(Objective):
Copy out the lines of the listing below from the line with "The height and width of the screenshot is (409, 545)." to the line with "[x=307, y=184]", keeping both of those lines and changing nothing.

(Data supplied):
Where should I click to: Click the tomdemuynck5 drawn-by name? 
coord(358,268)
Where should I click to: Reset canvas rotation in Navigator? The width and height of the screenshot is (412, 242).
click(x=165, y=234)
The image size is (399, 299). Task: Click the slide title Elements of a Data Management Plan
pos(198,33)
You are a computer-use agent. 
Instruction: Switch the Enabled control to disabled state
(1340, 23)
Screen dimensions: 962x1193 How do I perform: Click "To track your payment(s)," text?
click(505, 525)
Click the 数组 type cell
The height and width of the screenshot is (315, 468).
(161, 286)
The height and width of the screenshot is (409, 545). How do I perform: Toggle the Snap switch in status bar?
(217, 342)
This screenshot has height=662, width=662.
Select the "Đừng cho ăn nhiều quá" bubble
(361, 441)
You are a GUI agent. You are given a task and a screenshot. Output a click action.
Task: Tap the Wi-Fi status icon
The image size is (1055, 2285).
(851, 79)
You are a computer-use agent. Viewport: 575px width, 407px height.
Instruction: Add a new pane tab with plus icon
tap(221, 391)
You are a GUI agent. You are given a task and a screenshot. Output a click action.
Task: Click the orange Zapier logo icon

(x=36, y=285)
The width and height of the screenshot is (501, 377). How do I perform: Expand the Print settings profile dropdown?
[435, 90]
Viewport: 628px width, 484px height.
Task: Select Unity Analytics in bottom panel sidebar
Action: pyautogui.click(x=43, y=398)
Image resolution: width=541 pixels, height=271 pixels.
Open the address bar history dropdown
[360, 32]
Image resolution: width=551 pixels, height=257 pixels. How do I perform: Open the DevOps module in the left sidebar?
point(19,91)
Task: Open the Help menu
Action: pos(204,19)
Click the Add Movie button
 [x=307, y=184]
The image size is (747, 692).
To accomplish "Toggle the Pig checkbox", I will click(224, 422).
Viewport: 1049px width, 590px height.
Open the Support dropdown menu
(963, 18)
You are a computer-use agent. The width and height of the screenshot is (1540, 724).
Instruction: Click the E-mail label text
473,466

(Output of the task):
The height and width of the screenshot is (409, 545). How do I perform: Toggle the Snap switch in status bar?
(217, 342)
This screenshot has height=662, width=662.
Select the "Đừng cho ăn nhiều quá" bubble
(361, 441)
You are a GUI agent. You are given a task and a screenshot. Output a click action.
Task: Tap the Wi-Fi status icon
The image size is (1055, 2285).
(851, 79)
You are a computer-use agent. Viewport: 575px width, 407px height.
Instruction: Add a new pane tab with plus icon
tap(221, 391)
You are a GUI agent. You are given a task and a screenshot. Output a click action.
Task: Click the orange Zapier logo icon

(x=36, y=285)
The width and height of the screenshot is (501, 377). How do I perform: Expand the Print settings profile dropdown?
[435, 90]
Viewport: 628px width, 484px height.
Task: Select Unity Analytics in bottom panel sidebar
Action: pyautogui.click(x=43, y=398)
Image resolution: width=541 pixels, height=271 pixels.
Open the address bar history dropdown
[360, 32]
Image resolution: width=551 pixels, height=257 pixels. How do I perform: Open the DevOps module in the left sidebar?
point(19,91)
Task: Open the Help menu
Action: pos(204,19)
Click the Add Movie button
 [x=307, y=184]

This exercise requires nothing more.